- **Aim**
Please quote all of the stored entries below, keeping every line identical to the original.

[Stored records]
>>>>

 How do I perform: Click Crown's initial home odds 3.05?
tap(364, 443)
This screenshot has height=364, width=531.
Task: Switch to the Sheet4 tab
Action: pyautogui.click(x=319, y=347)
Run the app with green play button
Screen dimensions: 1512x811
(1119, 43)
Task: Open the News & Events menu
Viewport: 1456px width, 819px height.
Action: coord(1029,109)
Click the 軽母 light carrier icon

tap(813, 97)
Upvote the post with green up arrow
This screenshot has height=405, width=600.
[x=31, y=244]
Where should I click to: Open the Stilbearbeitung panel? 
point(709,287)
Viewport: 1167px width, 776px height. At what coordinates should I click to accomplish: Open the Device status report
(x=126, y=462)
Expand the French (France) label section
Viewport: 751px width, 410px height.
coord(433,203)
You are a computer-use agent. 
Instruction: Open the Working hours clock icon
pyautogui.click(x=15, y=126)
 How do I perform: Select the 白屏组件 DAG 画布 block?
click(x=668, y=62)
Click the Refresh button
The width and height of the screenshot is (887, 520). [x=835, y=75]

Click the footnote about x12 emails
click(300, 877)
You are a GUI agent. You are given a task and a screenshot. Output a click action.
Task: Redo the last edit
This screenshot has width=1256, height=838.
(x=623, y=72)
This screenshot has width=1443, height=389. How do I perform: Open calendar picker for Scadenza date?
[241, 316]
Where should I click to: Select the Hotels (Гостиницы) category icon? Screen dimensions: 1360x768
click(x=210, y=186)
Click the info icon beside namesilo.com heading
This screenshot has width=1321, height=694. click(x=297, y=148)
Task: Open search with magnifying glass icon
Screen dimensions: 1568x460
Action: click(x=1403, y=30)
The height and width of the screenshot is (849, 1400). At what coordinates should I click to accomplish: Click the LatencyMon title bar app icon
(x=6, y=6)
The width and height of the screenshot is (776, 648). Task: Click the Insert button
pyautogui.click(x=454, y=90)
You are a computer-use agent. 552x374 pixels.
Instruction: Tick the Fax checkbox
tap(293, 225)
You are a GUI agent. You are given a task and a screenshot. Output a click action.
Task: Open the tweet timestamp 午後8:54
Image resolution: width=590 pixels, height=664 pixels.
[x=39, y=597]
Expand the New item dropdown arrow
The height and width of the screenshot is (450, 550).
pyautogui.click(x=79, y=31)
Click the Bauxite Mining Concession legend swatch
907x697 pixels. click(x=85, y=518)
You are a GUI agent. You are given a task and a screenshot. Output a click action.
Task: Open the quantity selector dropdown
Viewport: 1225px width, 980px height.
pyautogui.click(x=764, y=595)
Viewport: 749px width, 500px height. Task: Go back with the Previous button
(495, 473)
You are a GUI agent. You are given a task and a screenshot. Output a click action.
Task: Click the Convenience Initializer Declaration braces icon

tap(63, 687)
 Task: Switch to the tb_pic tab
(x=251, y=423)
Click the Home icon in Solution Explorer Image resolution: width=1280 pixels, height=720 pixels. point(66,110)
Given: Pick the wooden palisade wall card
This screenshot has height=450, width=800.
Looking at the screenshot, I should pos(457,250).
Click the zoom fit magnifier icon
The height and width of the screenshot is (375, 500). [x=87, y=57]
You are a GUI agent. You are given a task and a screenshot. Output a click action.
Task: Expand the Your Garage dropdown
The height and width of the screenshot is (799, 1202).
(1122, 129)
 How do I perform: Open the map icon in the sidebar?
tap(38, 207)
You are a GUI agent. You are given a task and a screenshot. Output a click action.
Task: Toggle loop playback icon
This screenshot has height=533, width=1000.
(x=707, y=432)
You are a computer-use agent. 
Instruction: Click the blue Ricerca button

<<<<

- **Answer to this problem**
 How do I perform: Click Crown's initial home odds 3.05?
tap(364, 443)
This screenshot has height=364, width=531.
Task: Switch to the Sheet4 tab
Action: pyautogui.click(x=319, y=347)
Run the app with green play button
Screen dimensions: 1512x811
(1119, 43)
Task: Open the News & Events menu
Viewport: 1456px width, 819px height.
Action: coord(1029,109)
Click the 軽母 light carrier icon

tap(813, 97)
Upvote the post with green up arrow
This screenshot has height=405, width=600.
[x=31, y=244]
Where should I click to: Open the Stilbearbeitung panel? 
point(709,287)
Viewport: 1167px width, 776px height. At what coordinates should I click to accomplish: Open the Device status report
(x=126, y=462)
Expand the French (France) label section
Viewport: 751px width, 410px height.
coord(433,203)
You are a computer-use agent. 
Instruction: Open the Working hours clock icon
pyautogui.click(x=15, y=126)
 How do I perform: Select the 白屏组件 DAG 画布 block?
click(x=668, y=62)
Click the Refresh button
The width and height of the screenshot is (887, 520). [x=835, y=75]

Click the footnote about x12 emails
click(300, 877)
You are a GUI agent. You are given a task and a screenshot. Output a click action.
Task: Redo the last edit
This screenshot has width=1256, height=838.
(x=623, y=72)
This screenshot has width=1443, height=389. How do I perform: Open calendar picker for Scadenza date?
[241, 316]
Where should I click to: Select the Hotels (Гостиницы) category icon? Screen dimensions: 1360x768
click(x=210, y=186)
Click the info icon beside namesilo.com heading
This screenshot has width=1321, height=694. click(x=297, y=148)
Task: Open search with magnifying glass icon
Screen dimensions: 1568x460
Action: click(x=1403, y=30)
The height and width of the screenshot is (849, 1400). At what coordinates should I click to accomplish: Click the LatencyMon title bar app icon
(x=6, y=6)
The width and height of the screenshot is (776, 648). Task: Click the Insert button
pyautogui.click(x=454, y=90)
You are a computer-use agent. 552x374 pixels.
Instruction: Tick the Fax checkbox
tap(293, 225)
You are a GUI agent. You are given a task and a screenshot. Output a click action.
Task: Open the tweet timestamp 午後8:54
Image resolution: width=590 pixels, height=664 pixels.
[x=39, y=597]
Expand the New item dropdown arrow
The height and width of the screenshot is (450, 550).
pyautogui.click(x=79, y=31)
Click the Bauxite Mining Concession legend swatch
907x697 pixels. click(x=85, y=518)
You are a GUI agent. You are given a task and a screenshot. Output a click action.
Task: Open the quantity selector dropdown
Viewport: 1225px width, 980px height.
pyautogui.click(x=764, y=595)
Viewport: 749px width, 500px height. Task: Go back with the Previous button
(495, 473)
You are a GUI agent. You are given a task and a screenshot. Output a click action.
Task: Click the Convenience Initializer Declaration braces icon

tap(63, 687)
 Task: Switch to the tb_pic tab
(x=251, y=423)
Click the Home icon in Solution Explorer Image resolution: width=1280 pixels, height=720 pixels. point(66,110)
Given: Pick the wooden palisade wall card
This screenshot has height=450, width=800.
Looking at the screenshot, I should pos(457,250).
Click the zoom fit magnifier icon
The height and width of the screenshot is (375, 500). [x=87, y=57]
You are a GUI agent. You are given a task and a screenshot. Output a click action.
Task: Expand the Your Garage dropdown
The height and width of the screenshot is (799, 1202).
(1122, 129)
 How do I perform: Open the map icon in the sidebar?
tap(38, 207)
You are a GUI agent. You are given a task and a screenshot. Output a click action.
Task: Toggle loop playback icon
This screenshot has height=533, width=1000.
(x=707, y=432)
You are a computer-use agent. 
Instruction: Click the blue Ricerca button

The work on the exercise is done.